Text excerpt:
------------------------------------------------------------

A low carb diet can help you lose weight and enjoy other potential health benefits. Many studies suggest that cutting back on carbs may contribute to stabilizing your blood sugar and reducing your risk for diabetes and certain heart conditions.
However, there can be pitfalls. For example, your body needs time to adapt to your new diet, and you may miss some of your favorite foods.
If you’re thinking about consuming fewer carbs, read this. You’ll learn whether a low carb diet can keep you healthy and satisfied.
It’s possible to slim down by avoiding carbs, but it’s not guaranteed. Success depends on knowing how to make smart choices.
- Think long term. There is some evidence that low carb diets produce more weight loss within the first 6 months compared to low fat diets, but the difference declines over time. If you don’t need to reduce quickly, you may prefer a less restrictive diet.
- Understand ketosis. That initial weight loss is based on ketosis, where your body responds to the lack of carbs by burning its own fat for fuel. As you eat more protein and fat, your appetite is reduced too.
- Stay regular. A less pleasant side effect of ketosis is constipation. Rely on natural remedies like exercise and water rather than laxatives.
- Drink water. Speaking of water, a low carb diet can be dehydrating. You may need to drink at least 2 quarts of water a day to keep your body running smoothly.
- Freshen up. How’s your breath? Metabolic changes may leave your mouth with a stale odor, giving you an additional reason to drink more water.
- Control portions. While many low carb foods are healthy, some of them are high in calories. That includes nuts, seeds, full fat dairy products, and meat. Ensure that you stay within sensible limits.

------------------------------------------------------------

Problems to work on:
• 1. According to the low-carb diet article, how much water a day might someone on a low-carb diet need to drink?
• 2. Pick up the low-carb diet article right after its last sentence and keep writing.
The entries that follow have nothing to do with the low-carb diet article.

Records supplied:

------------------------------------------------------------

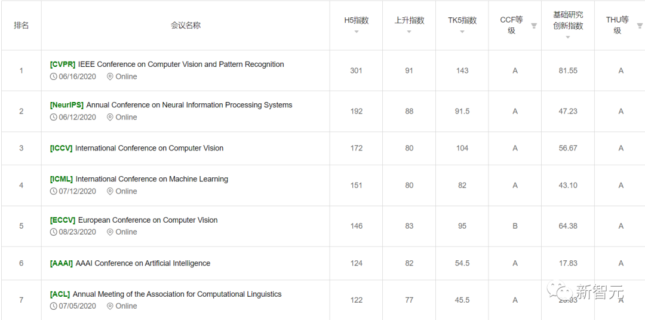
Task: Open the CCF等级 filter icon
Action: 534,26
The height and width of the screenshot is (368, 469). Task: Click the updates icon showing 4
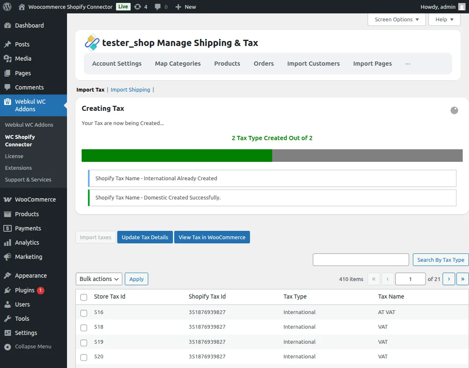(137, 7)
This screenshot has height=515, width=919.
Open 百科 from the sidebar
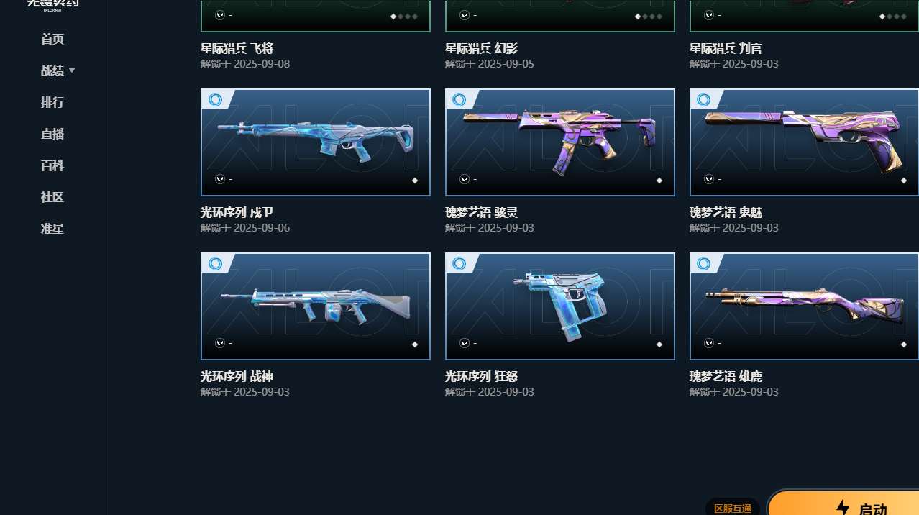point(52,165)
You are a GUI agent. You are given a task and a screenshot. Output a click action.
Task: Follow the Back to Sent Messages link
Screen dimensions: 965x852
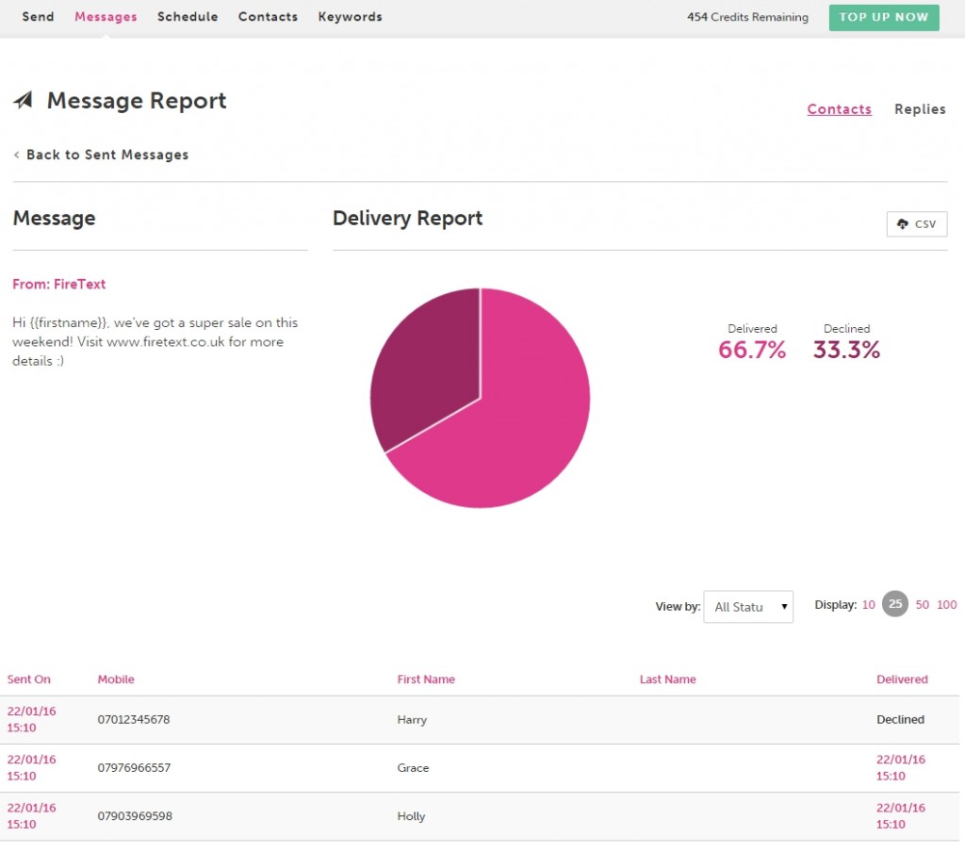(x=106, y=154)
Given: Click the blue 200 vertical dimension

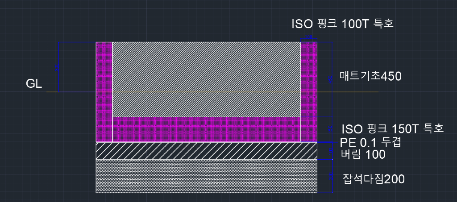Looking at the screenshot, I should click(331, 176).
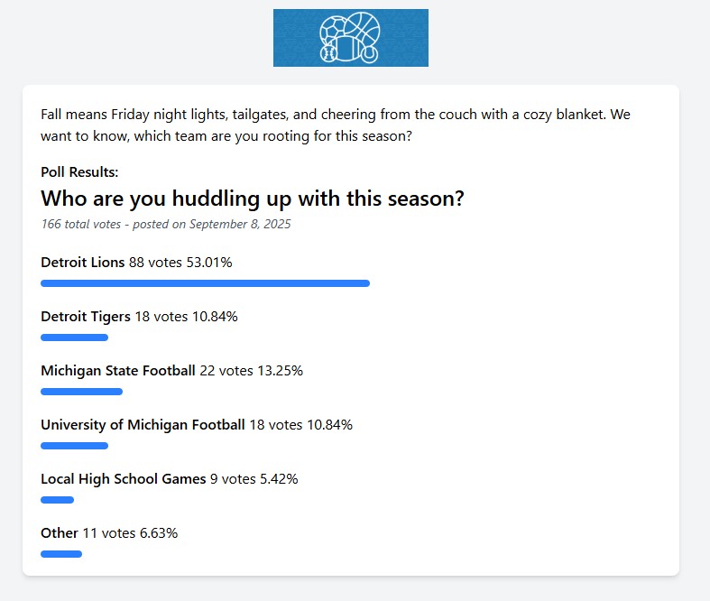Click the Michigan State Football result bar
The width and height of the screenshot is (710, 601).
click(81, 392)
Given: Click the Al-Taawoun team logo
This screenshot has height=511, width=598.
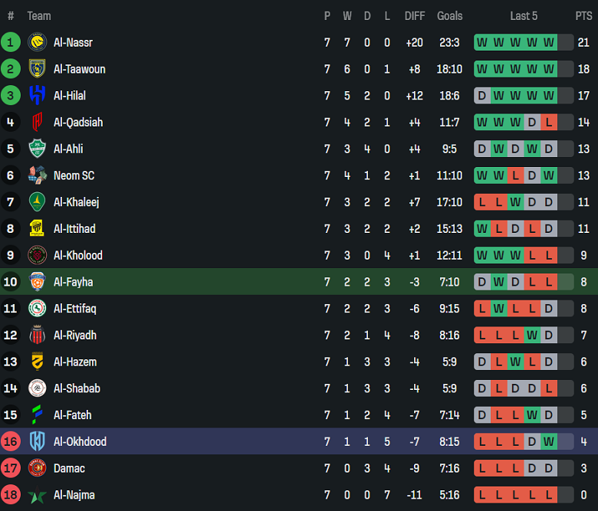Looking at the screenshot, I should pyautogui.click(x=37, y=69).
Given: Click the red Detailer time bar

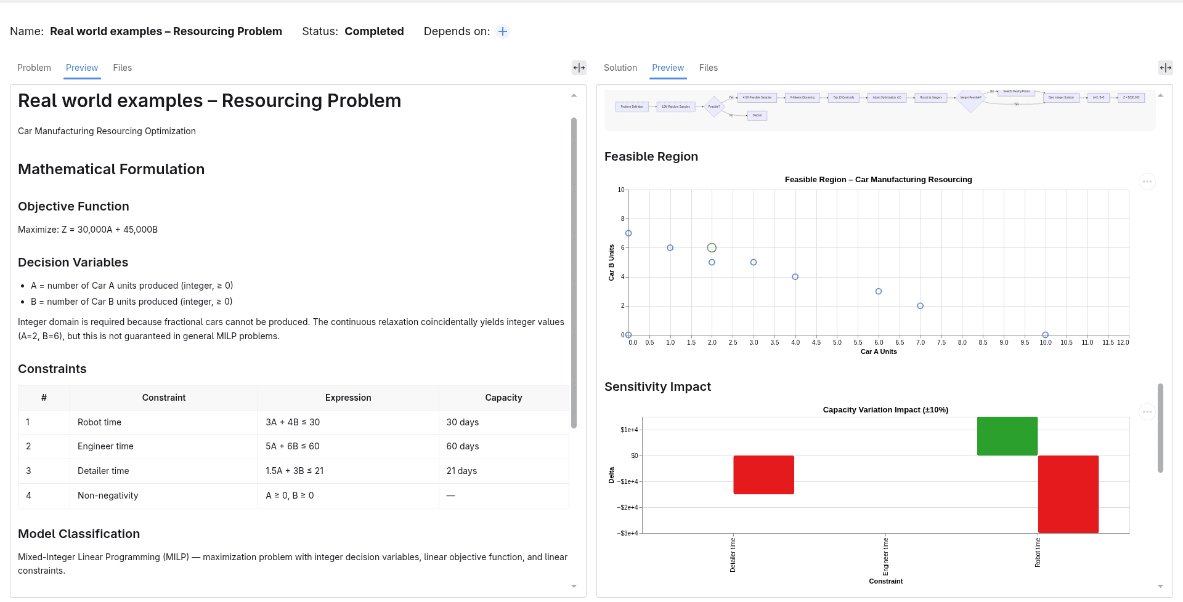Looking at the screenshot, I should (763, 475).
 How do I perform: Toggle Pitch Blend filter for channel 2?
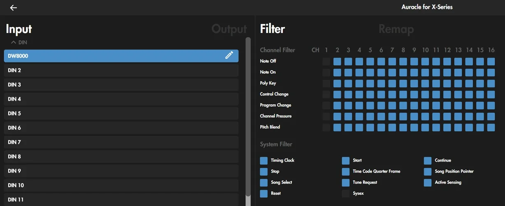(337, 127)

------------------------------------------------------------

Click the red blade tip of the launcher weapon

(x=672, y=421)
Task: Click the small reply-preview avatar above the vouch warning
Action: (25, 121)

------------------------------------------------------------

Per-task answers:
• 1. At least 2 quarts.

• 2.
- Take supplements. Any restrictive diet where you cut out many foods can create nutritional deficiencies. Your doctor may recommend supplements for folic acid and other vitamins and minerals.
- Be flexible. Strict diets can also tempt you to cheat. If you’re having trouble sticking to a low carb diet, you may get the results you want with less discomfort by taking a more lenient approach.
Most experts agree that more research is needed to understand the long-term effects of low carb eating. While there are many different ways to interpret a low carb diet, some plans advocate getting as little as 30% of your total calories from carbohydrates compared to current US government guidelines that recommend 45 to 65%.
- See your doctor. Your doctor can help you decide if a low carb diet is appropriate for you. Discuss your fitness goals and your options for reaching them.
- Protect your kidneys. Any high protein diet places extra strain on the kidneys. Therefore, low carb diets are not recommended for adults with kidney conditions. They’re also inadvisable for teenagers and pregnant women.
- Increase your fiber. Eating too much meat and too little fiber can cause bloating and more serious gastrointestinal symptoms. Leave room for low carb vegetables and fruits like mushrooms, spinach, berries, and peaches.
- Make it sustainable. Overall, choose a healthy diet you can maintain for life. Daily habits produce greater results than following each new trend.
Talk with your doctor to determine if a low carb diet is right for you. Even if you decide to follow a different plan, you can probably still benefit from cutting back on the refined carbohydrates found in cookies, candy, and other processed foods.